Gargoyles are also a familiar sight on the roofs of Earth’s medieval churches and castles, where they got their name. It suits them well, for they gurgle, gargle and glug in their gullets, and most of them goggle too. But there are few, if any, stories about them, probably because they are too high up for anyone to see them properly.
SEA-TROLLS
It should be mentioned that ‘trolls’ of one sort or another apparently exist elsewhere in the multiverse. The wizard Rincewind, in one of his early adventures described in The Colour of Magic, was almost swept over the Edge of the Disc, where an endless cascade of ocean pours away into space. Instead, he crashed into the Circumfence – a single rope, suspended a few feet above the water from occasional wooden posts, and extending for tens of thousands of miles round the rim of the Disc. This particular section was patrolled by a sea-troll, a creature of a pleasantly translucent blue colour, apparently composed of sea-water and very little else. As for size, he gradually swelled as the hours went by, then just as gradually shrank; owing to the strength of the Discworld moon, he was suffering from chronic tides.

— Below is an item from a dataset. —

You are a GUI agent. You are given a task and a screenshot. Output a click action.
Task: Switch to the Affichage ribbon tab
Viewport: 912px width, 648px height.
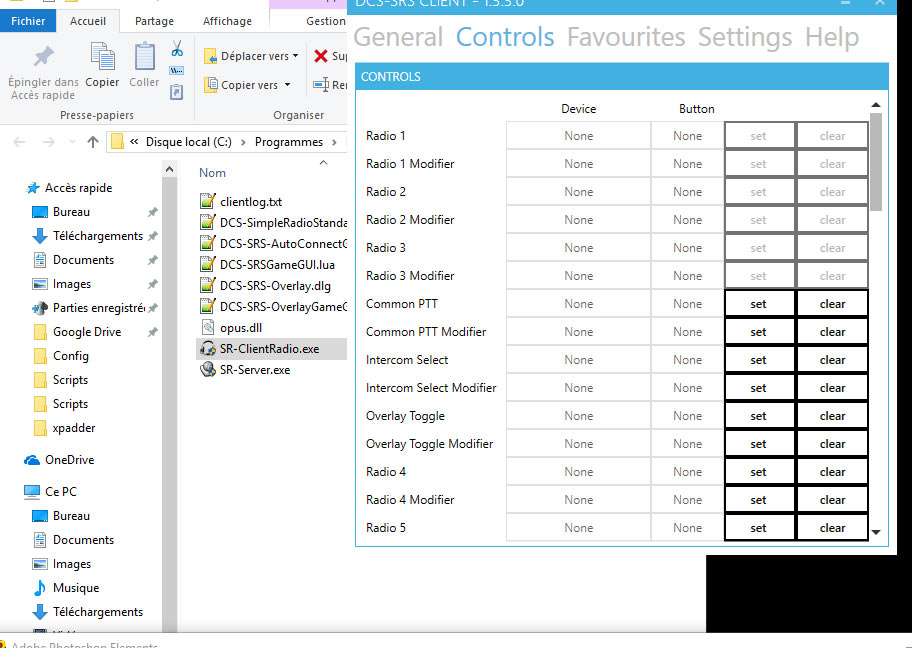click(227, 20)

The sea-troll was not native to the Discworld. He came from a different disc, quite a small one (mostly blue), where the seafolk lived in thriving civilized communities on its three oceans. Unfortunately, he had been blown over the edge in a great storm, fell through outer space (which froze him solid), and eventually landed on the Disc. Curiously, the name of his own world is Bathys, which on Earth is Greek for ‘ocean depths’, and the troll’s personal name is Tethis, remarkably close to that of the Ancient Greek sea-nymph Thetis.
Interestingly, the Norwegian artist Theodor Kittelsen, who painted a large number of what we now call fantasy paintings, did several based on trolls, including, in 1887, a fearsome sea-troll. Alas, it is not transparent.